Jim: Rod, the Pilgrims, they – they finally did sail, as you’re saying, to North America. In November of 1620, I think they landed. They’d heard about Native Americans through art and word of mouth and some of the myths that you’re sharing. What impression did they have of these native people, and how did the – the native people view them? I mean, that had to be an extraordinary kind of confrontation – or introduction…

John: Yeah.

Jim: …it’s probably better stated that way.

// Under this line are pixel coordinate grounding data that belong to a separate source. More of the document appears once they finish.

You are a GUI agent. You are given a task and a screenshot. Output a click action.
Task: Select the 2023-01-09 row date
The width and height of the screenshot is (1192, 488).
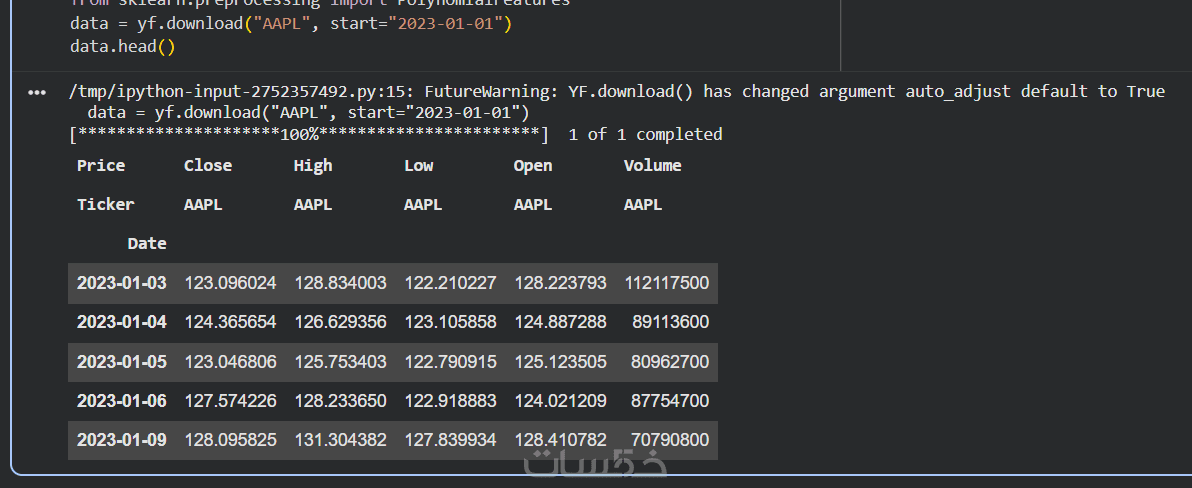121,440
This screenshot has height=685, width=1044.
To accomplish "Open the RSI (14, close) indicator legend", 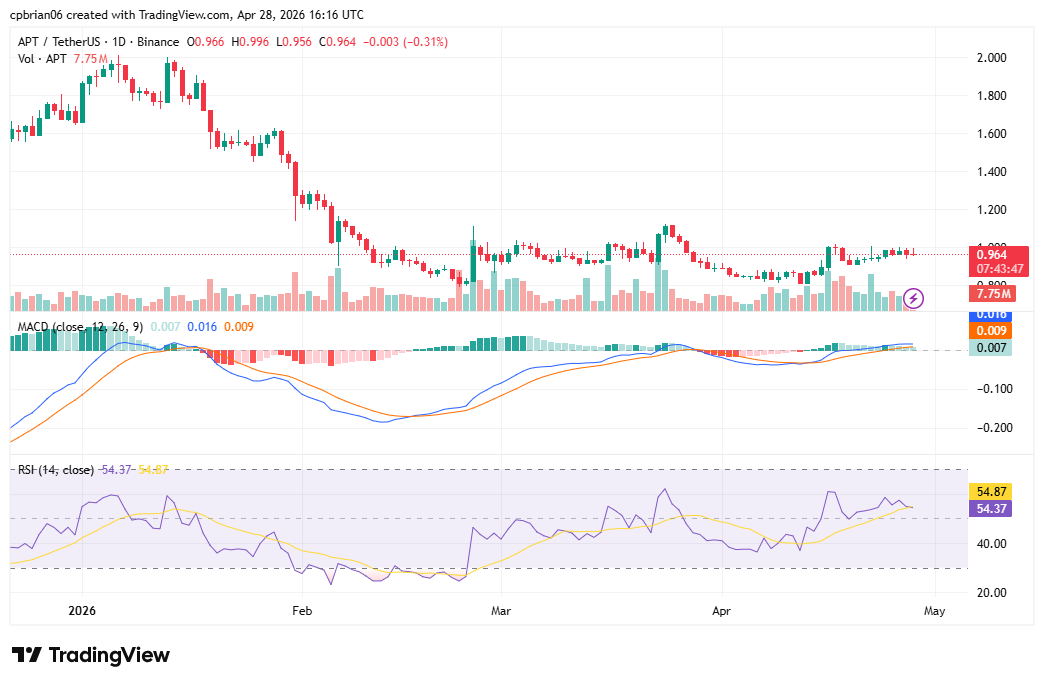I will (x=56, y=470).
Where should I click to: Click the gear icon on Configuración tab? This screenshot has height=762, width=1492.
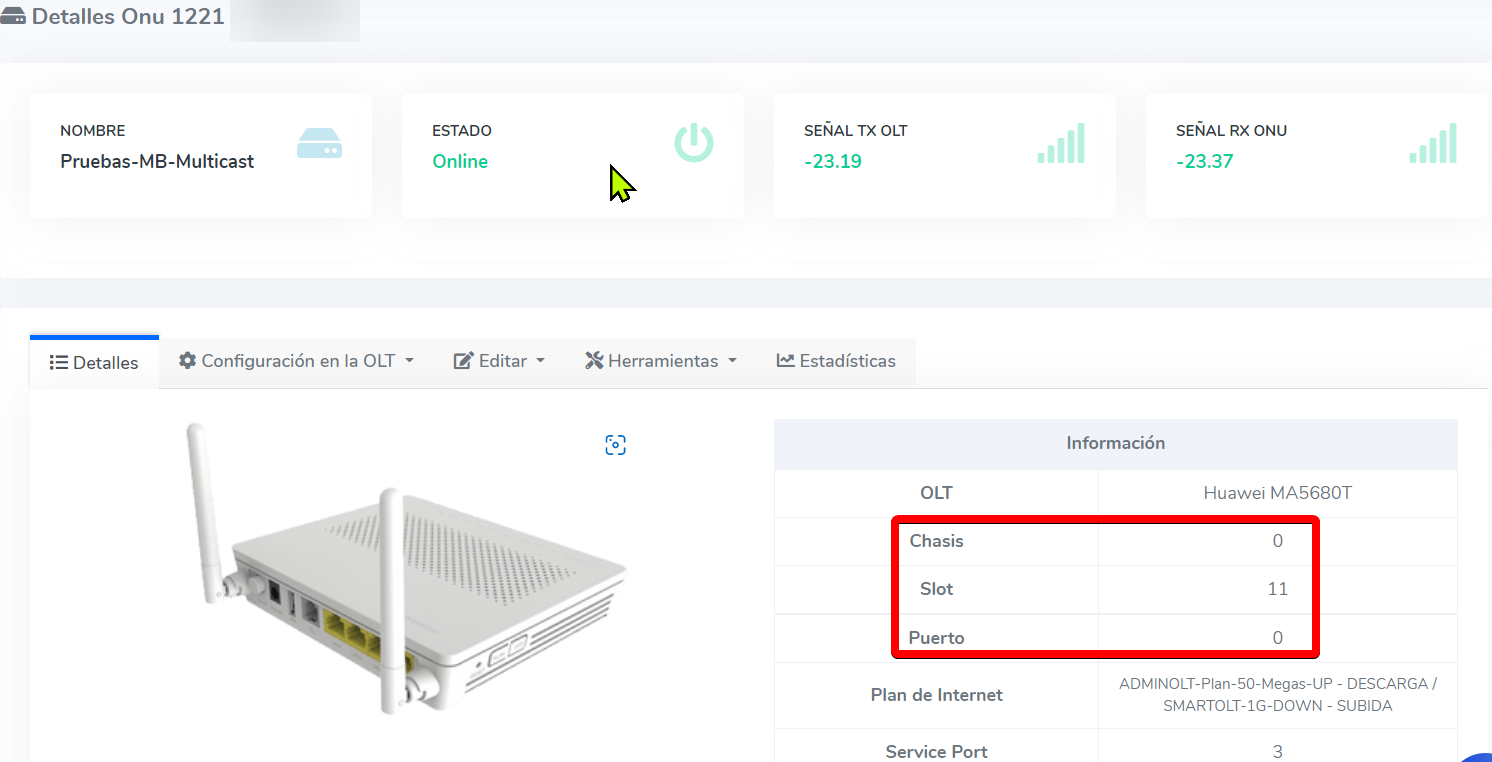click(187, 361)
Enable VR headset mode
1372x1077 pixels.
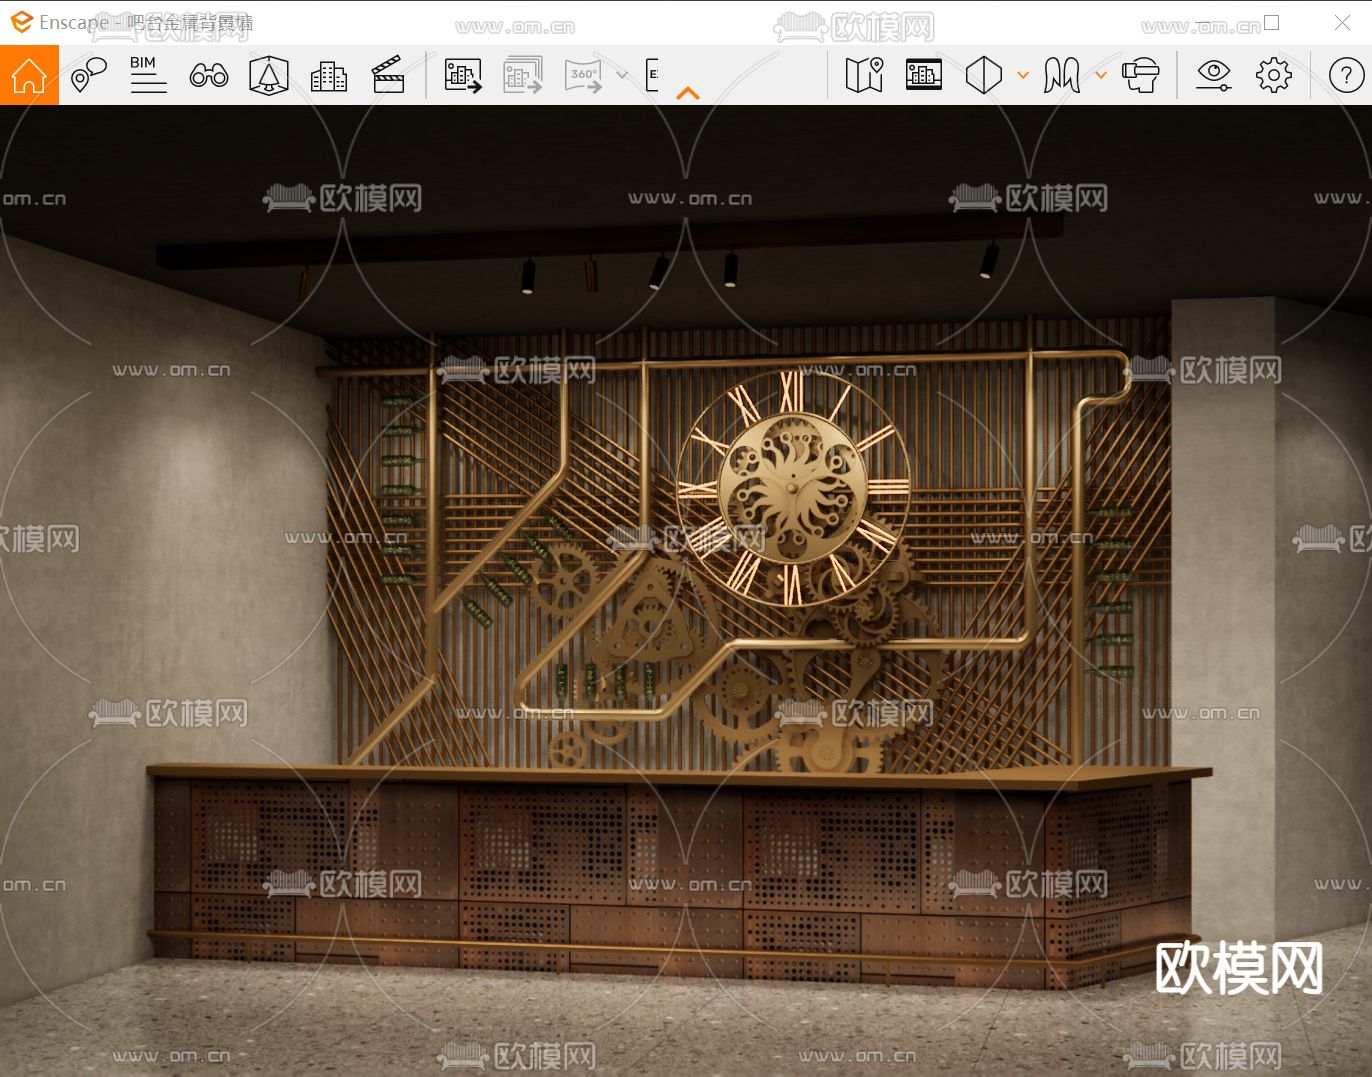click(1140, 75)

Rod: Well, in the first place, they landed in the wrong place. You know, they landed at Cape Cod. Tried to get south, ran into bad weather, storms, shallows, came back and made the landfall there on Cape Cod and immediately began trying to make contact with the Native Americans to drop – to try to develop relationships with them. Ironically, their first contact was conflict. They ran into a band who had had bad experiences with English explorers and slave traders, and so they – they just opened fire on the group of Pilgrims who were exploring. Nobody was killed; maybe no one was injured. But that was their first contact. It was called “The First Encounter.” That was really ironic, because the Pilgrims really set a model for what could’ve been. And then eventually, when they did have contact with Native Americans, they developed a relationship with the Pokanoket tribe and their – its leader, Chief Massasoit, that really was a model. They had a 50-year peace treaty with them that really set an example of what could’ve been in America and too often was not.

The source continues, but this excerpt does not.